By 1970, locality was accepted as a key determinant for good performance of virtual memory. It was also—mistakenly—seen as an artifact how compilers arranged code and data on pages.
Over the next 40 years designs to take advantage of locality spread well beyond virtual memory. These included caches in CPUs, devices, and Internet; buffers between memory and I/O devices and networks; video cards; information encapsulation in program modules; accounting and event logs; most recently used lists of applications; Web browsers; search engines; video streaming; and edge caches in the Internet. Designs to harness locality are everywhere.1
The success of locality prompted investigations into what might be causing locality to appear in program behavior. In 1976, Wayne Madison and Alan Batson demonstrated that locality was measurable in source codes of programs. They and many others attributed this to the way we humans think about problem solving. Techniques such as iterative loops, divide and conquer, and modularity all generated locality behavior. Locality is a reflection of human thought.
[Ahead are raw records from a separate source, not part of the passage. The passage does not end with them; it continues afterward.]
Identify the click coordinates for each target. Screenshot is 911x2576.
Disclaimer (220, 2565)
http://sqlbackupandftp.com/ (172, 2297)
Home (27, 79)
The algorithm is another reflection of human thought, intended to capture a procedure so that it can be followed by any other person or, in modern cases, by a computing machine. In 2010 Yuri Gurevich published a report seeking to answer the question, "What is an algorithm?"3 He was trying to find the smallest set of essential assumptions that make a procedure an algorithm. One of his findings was a bounded domain principle: an operation can only alter a finite, bounded region of the data structure. In other words, to qualify as an algorithm, a computational method must necessarily obey a locality principle.
Because machines are also the product of human thought, we might ask if there is a locality principle embedded into the design of computers. There is. Each component of a machine interacts locally with a few other components by receiving inputs and generating outputs. This enables components to be very fast because they can fire without waiting for signals from distant components to propagate through the circuit. This unleashes the amazing speeds that enable computers to do many tasks humans cannot. The locality principle enables computing machines to be fast. It also deprives machines of the human capability to sense context. The brain with its many intricate folds can bring into physical proximity neurons that are neuronally distant from each other. This may be a structural reason why the brain can recognize context but our computing machines cannot.
Not only does locality reflect human thought, it shapes human thought. Consider the brain's working memory, which holds memories of recent events. To be recalled later, short term memories must be moved to the longer-term memory areas of the brain. Working memory is like a computer cache. This structure explains why multitasking is difficult for many people and inhibits their productivity. To switch to a new task, you need to purge the local working memory of the old task and load it for the new.2,4 This context-switch takes time and introduces errors when fragments of short-term memories are lost in the process. As in a computer, too much context switching causes performance loss because the cache must be purged and reloaded. If the demand for context switches is too high compared to your brain's capacity, your brain can thrash like a computer. You experience this as a state of overwhelm, in which your capacity can be greatly diminished.
Thus it seems that locality is bed-rock for everything we know and think about computation. We cannot have algorithms without it. We cannot manage memory well without it. We do not multitask well because of it.
Give the limitations on our brains and interactions with other people, how can we make a difference? Start with our neighbors in our communities. We do not accomplish anything alone. A contribution spreads in the conversations, stories, and practices we share with each other. A contribution becomes greater when we mobilize our communities around it—they adopt its practice and become voices advocating it in new networks. This helps explain why individual names often disappear from contributions—they were actually done by communities.
Locality teaches us that being human is to serve our communities and look for reward from our contribution rather than from long-term recognition. Instead of thinking we are the serfs of technologies that drive our conditions, consider that technologies can enable us to take care of our community's well being and to learn more about the human condition. The idea that technology reveals and enables the human condition is not the current common sense, although it was a commonly held view in previous eras. Perhaps the fears that computers will take away our humanity are overblown. Perhaps our pursuit of more effective human-centered computing—for example with data science, machine learning, and AI—will help us to become more fully human.
We do our best when we focus on what we can do together in our neighborhoods. If we are concerned about credit and recognition of our work propagating through the human network, we are chasing the chimera. Our human identities are mostly local. We have no control over what happens at large distances (in space and time) from where we are in the human network. Locality empowers our neighborhoods. The ripples we create with our neighbors will likely travel far, but our names will not. And that is how we fulfill our purpose.
3. Gurevich, Y. What is an algorithm? In Proceedings of the 38th International Conference on Current Trends in Theory and Practice of Computer Science (SOFSEM'12). M. Bieliková et al., Eds. Springer-Verlag, Berlin, Heidelberg, (2012), 31–42.